To begin with, let’s start with your personal LinkedIn profile which is probably the first thing you will create when signing up and which will act as a springboard for most of your other activities. Here, the idea is to sell yourself and to make yourself look profession and accomplished while doing so.
The first field you’ll likely enter in the creation of your LinkedIn profile is the description about yourself called your ‘headline’. This is a short line that will list your job role and possibly your interests or your experience.
Say you worked as an internet marketer then, your headline could read as any of the following:
Internet Marketer, Digital Entrepreneur and Business Consultant
Helping businesses to connect with customers and clients through digital marketing
Digital marketing expert and head of DMSolutions
Whatever you put here, try to make sure that it is short and succinct while at the same time professional, impressive and descriptive.
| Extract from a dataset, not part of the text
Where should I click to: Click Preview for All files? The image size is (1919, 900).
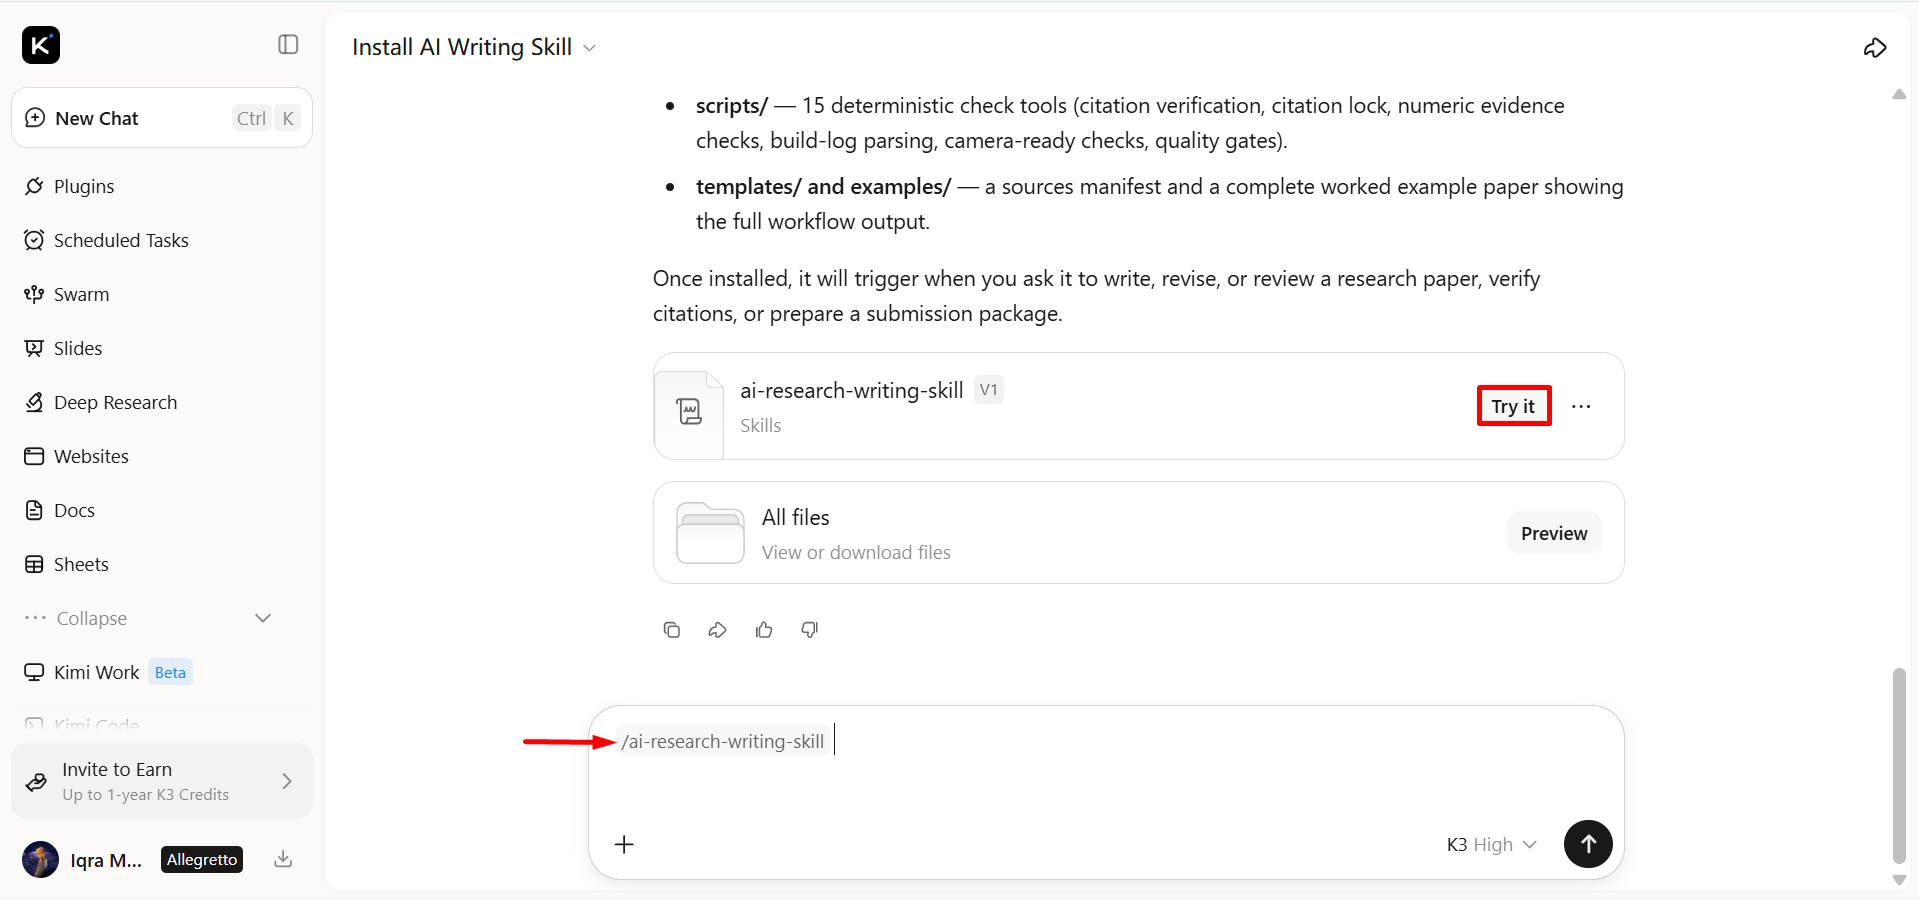click(x=1554, y=533)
The idea is to make yourself sound like someone that people would want to work with if they are in your field. At the same time though, you should also aim to put across a bit of personality to help make yourself feel somewhat approachable. This doesn’t mean that you should try to be ‘funny’ or ‘quirky’ in your headline – this can come across as desperate and may actually undermine your ability to appear professional.
Think about it this way: you’re trying to sum up your professional persona in a single line. That means you want to encompass what you do for a living, your mission statement, your goals and your history as much as possible but in a bite-sized form.
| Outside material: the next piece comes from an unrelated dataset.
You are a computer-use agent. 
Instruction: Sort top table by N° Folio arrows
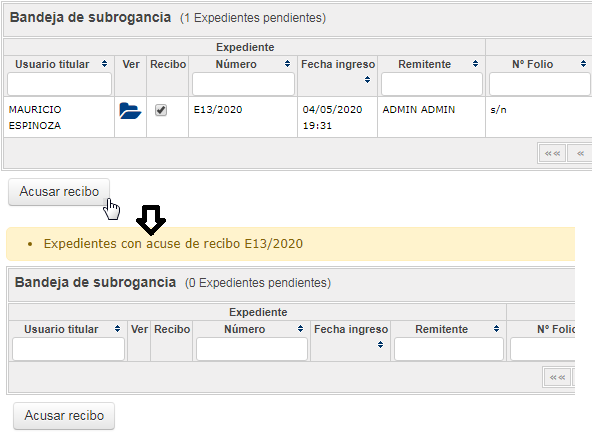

Don’t spend too much time trying to cram everything into your summary though, as that’s what your profile ‘Summary’ is for. This is the next field that you can use to enter your details into and that you can use to attract potential business partners and clients.
This is where you will go into a little more detail explaining what it is you do for a living and what the key elements of your business are and your major achievements.
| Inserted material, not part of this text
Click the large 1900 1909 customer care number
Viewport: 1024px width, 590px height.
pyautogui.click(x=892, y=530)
The best way to think about this section of your profile, is to imagine that you’re at a professional party or event and someone then comes up to you and asks you ‘what do you do’? Your job is to answer that question in about a paragraph, while at the same time selling yourself. Unlike a party though, you don’t need to worry too much about boring the other person when you’re writing your LinkedIn profile!
While writing any aspect of your LinkedIn profile, try to keep in mind the following objectives:
- Content should be grammatically correct with no errors in spelling or punctuation
- The tone should be professional but human as you might see on a CV (but with a little more personality)
- You should try to keep it brief and aim to give the most information with the fewest words
Tip #1: Your summary and your headline do not need to be static fields. You can update and freshen up the information you provide about yourself regularly – for instance, what was your biggest accomplishment this year? As we age, so we gather experiences, accomplishments and knowledge; so you need to keep updating your profile to ensure that it conveys everything you have to offer.
Tip #2: Ditch the buzzwords! Remember how you’re always told to say things like ‘teamwork’ and ‘synergy’ and ‘initiative’ in your CV? That’s old advice and it’s become something of a cliché. Try to avoid making the age-old mistake of using big and impressive-sounding words to say… nothing much at all. Instead, focus on being honest, genuine and likeable. Likeability is a big factor actually – no one wants to work with someone who comes across as unpleasant.
Tip #3: Not confident in your writing skills? Write it yourself and then have a proofreader look over it. Many online writing agencies offer this service cheaply, or you can alternatively ask a friend or relative with good writing skills to do it for you.